Instructions to follow: Your answer must be an exact copy of the lines from the one containing "Select EAMS in the tree" through the last line of the records below, with no pictures; please include nothing else.

Records for this task:
*****

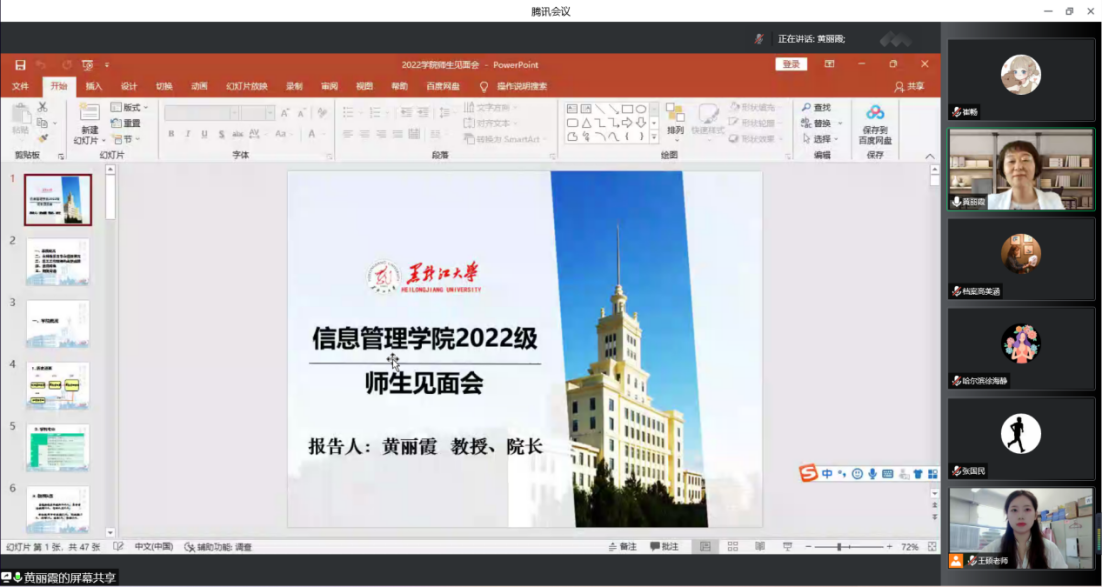
Task: Click the Share (共享) button
Action: pyautogui.click(x=909, y=86)
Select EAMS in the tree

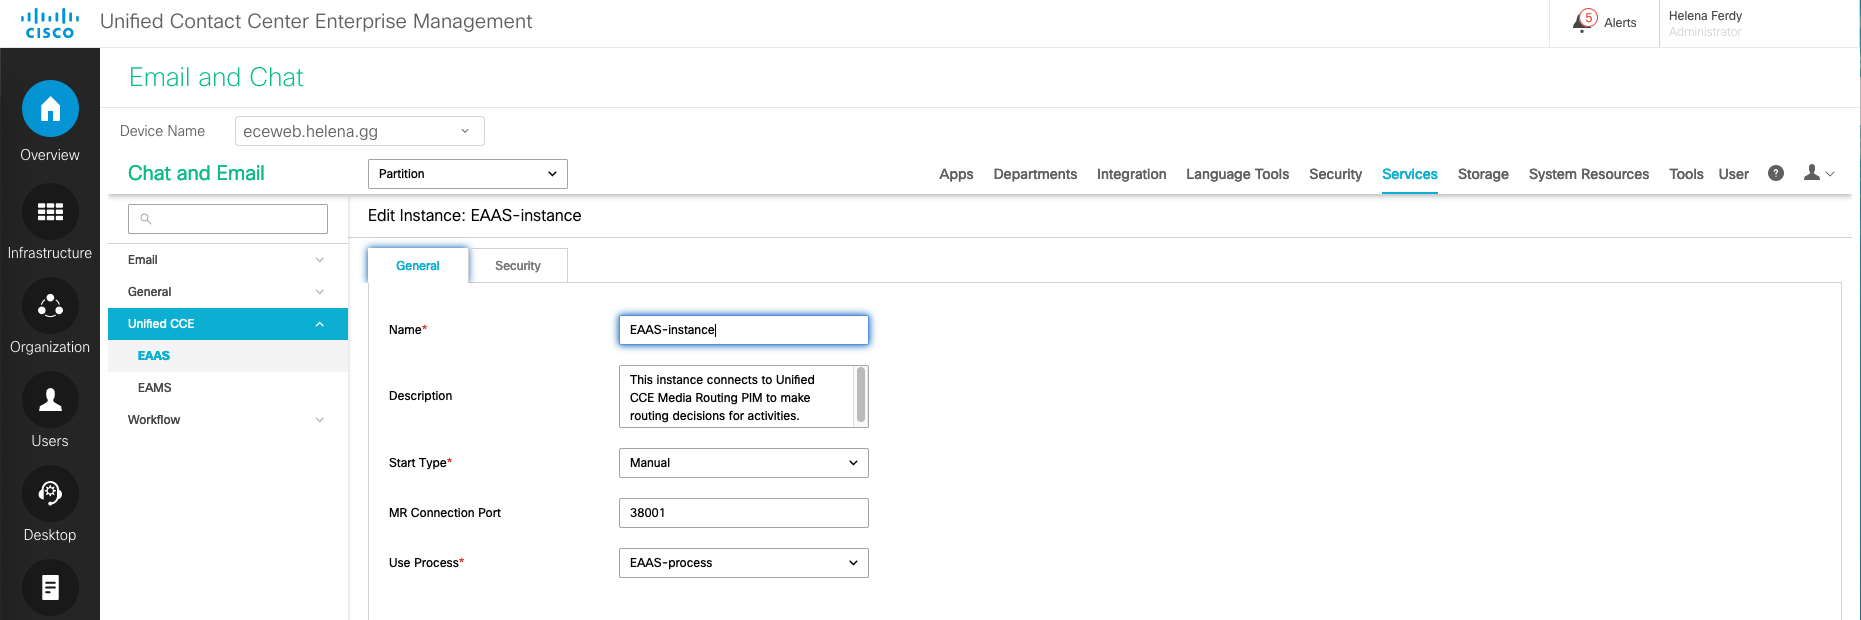pyautogui.click(x=155, y=388)
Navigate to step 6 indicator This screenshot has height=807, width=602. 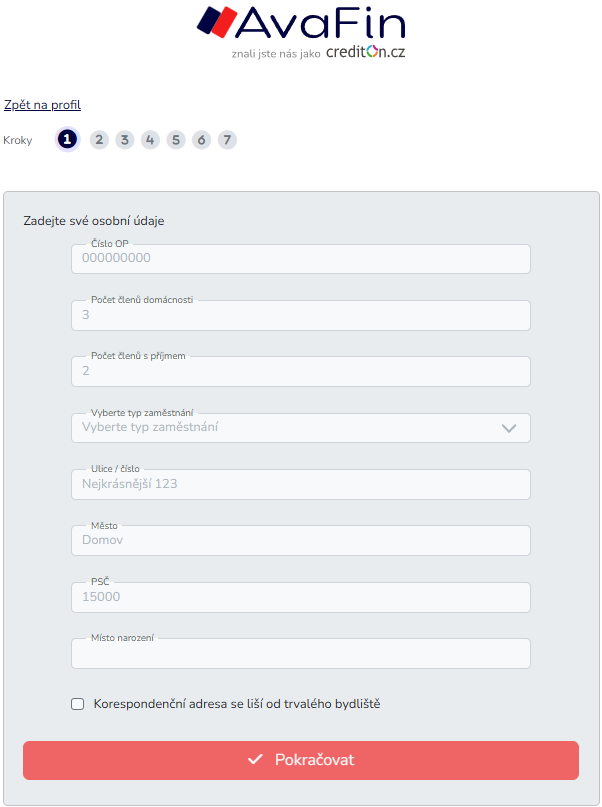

*****

Problem solution:
Select EAMS in the tree

pyautogui.click(x=155, y=388)
Navigate to step 6 indicator This screenshot has height=807, width=602. 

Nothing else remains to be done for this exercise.